As illustrated recently in [7], the use of the non-lattice approach for improving the quality of an ontology consists of the following general steps:

Identify node-pairs that violate the lattice property (i.e. non-lattice pairs) and extract the associated non-lattice fragments;
Detect ontological defects such as miss-aligned is-a relations or missing concepts in the extracted non-lattice fragments, often leveraging additional or external information;
Formulate and generate change suggestions automatically and present the suggestions in a usable format;
Perform reviews of the suggested changes and accept or reject such suggestions by a qualified ontology engineer or ontology editor, and incorporate the accepted changes into the next release.

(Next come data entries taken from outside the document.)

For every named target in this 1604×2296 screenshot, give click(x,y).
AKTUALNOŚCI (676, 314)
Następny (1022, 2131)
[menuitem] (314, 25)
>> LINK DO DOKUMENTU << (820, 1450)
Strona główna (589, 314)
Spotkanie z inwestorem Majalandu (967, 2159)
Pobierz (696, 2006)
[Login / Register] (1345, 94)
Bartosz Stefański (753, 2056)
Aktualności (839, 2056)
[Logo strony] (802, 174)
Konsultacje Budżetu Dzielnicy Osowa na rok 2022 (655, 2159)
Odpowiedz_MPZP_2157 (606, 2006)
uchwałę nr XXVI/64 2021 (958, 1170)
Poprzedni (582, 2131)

The non-lattice approach is unique in that while most ontology quality assurance techniques [8] merely identify potential errors, this approach can not only identify previously undiscovered errors confirmed by domain experts, but also suggest appropriate remediation (i.e., “auto-suggestion”) [7, 9]. For example, Figure 1 (top), extracted from the September 2017 release of SNOMED CT (US edition), contains a substructure (1A) of is-a relations on the left, involving 5 concepts. This is a non-lattice fragment, because the concept nodes labeled 1 and 2 have two maximal shared descendants: concept nodes labeled 4 and 5. With a combination of structural and lexical information represented in this fragment, one can infer that “Epithelioid hemangioendothelioma of lung” is-a “Malignant tumor of lung parenchyma.” Remarkably, adding such a missing edge (in red color) also makes the resulting subgraph (1B) conforming to the lattice property: concept nodes labeled 1 and 2 now have a unique maximal shared descendant: concept nodes labeled 4 (since concept 5 is no longer “maximal”). Similarly, the lower part of Figure 1 shows a non-lattice fragment (2A) in the Gene Ontology (GO) on the left, and the corrected structure (2B) on the right.

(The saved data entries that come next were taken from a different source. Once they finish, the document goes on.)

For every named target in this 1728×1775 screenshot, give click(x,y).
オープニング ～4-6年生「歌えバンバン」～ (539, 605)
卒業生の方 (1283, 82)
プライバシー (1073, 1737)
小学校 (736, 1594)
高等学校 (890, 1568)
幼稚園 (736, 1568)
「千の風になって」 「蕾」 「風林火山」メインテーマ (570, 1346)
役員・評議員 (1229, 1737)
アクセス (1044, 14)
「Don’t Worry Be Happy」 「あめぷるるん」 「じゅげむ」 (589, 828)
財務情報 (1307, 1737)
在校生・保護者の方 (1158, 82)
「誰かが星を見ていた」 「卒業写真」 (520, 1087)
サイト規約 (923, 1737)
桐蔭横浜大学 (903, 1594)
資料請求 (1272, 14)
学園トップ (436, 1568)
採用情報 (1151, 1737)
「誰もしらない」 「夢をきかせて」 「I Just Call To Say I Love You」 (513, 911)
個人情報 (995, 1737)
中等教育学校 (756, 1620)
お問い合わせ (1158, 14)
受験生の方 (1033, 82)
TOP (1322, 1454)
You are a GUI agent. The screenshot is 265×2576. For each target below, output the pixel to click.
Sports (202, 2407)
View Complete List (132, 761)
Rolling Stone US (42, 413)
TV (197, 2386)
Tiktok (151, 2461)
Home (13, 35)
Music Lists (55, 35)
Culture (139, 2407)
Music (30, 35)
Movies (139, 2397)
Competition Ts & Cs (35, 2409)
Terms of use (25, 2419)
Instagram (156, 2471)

An example (1A) of non-lattice fragment of size 5 in SNOMED CT, as well as the resulting lattice subgraph (2B) after a missing IS-A relation is added (red link). Similarly, (2A) is a non-lattice fragment of size 5 in GO and (2B) is the correction.

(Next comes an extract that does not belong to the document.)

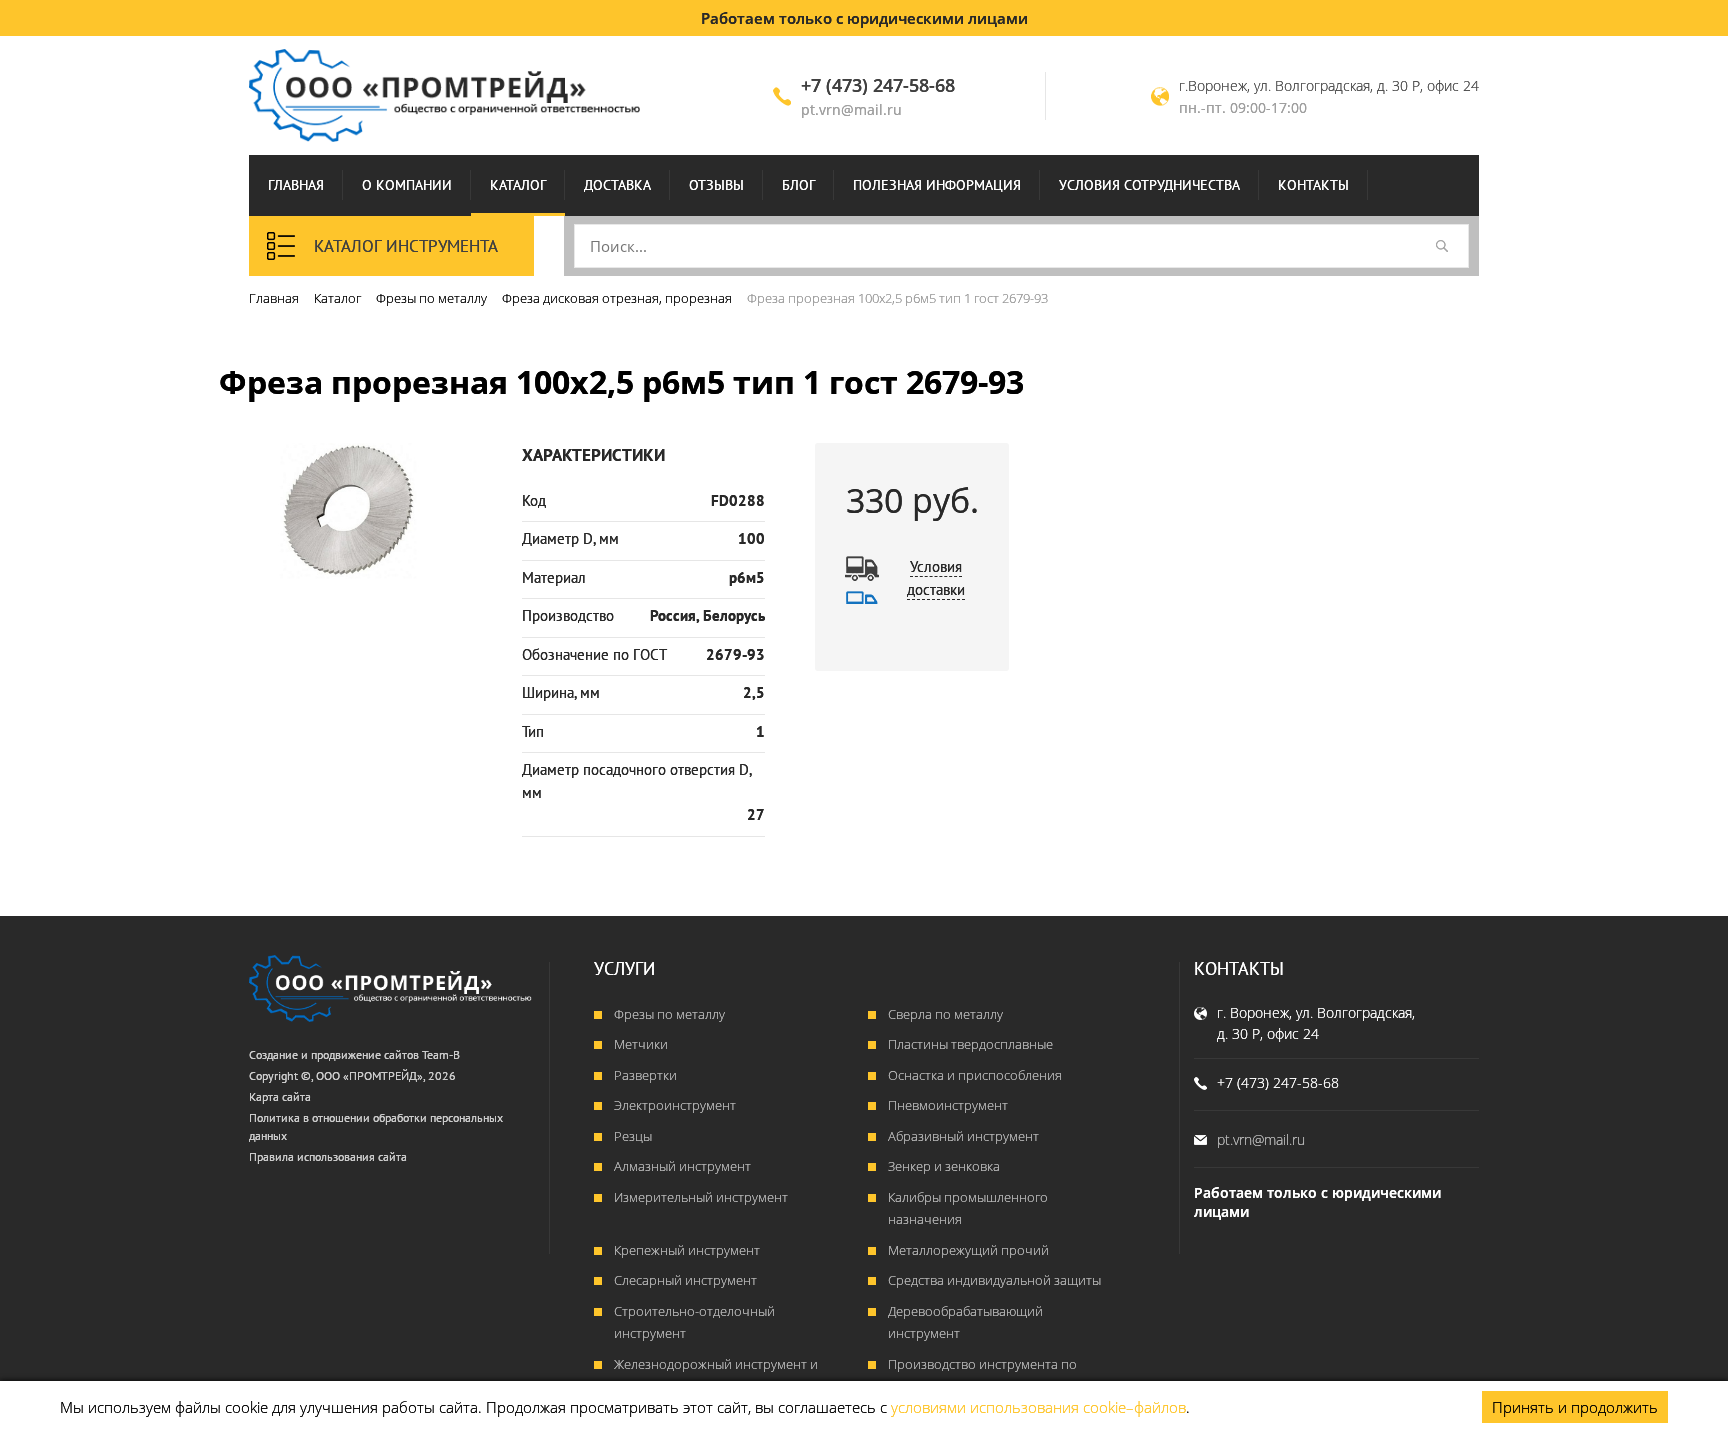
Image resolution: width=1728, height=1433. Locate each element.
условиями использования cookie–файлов (1038, 1407)
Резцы (633, 1136)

Both the FCA- and the non-lattice-based approaches incur computational costs that sometimes make exhaustive analyses prohibitive. For example, in Jiang and Chute’s work [4], only 10% of SNOMED CT sub-hierarchies were sampled in order to assess semantic completeness. Three months of sequential computation ([5]) or three hours of 25-node parallel processing ([6]) were required to detect non-lattice pairs for each version of SNOMED CT. The detection of non-lattice pairs is a fundamental step for non-lattice-based approach for ontology quality assurance. The non-lattice pairs serve as seeds for systematic generation of non-lattice fragments, but including all nodes in-between the seed nodes and the maximal shared descendants. Therefore, more efficient algorithms for detection of non-lattice pairs is highly desirable.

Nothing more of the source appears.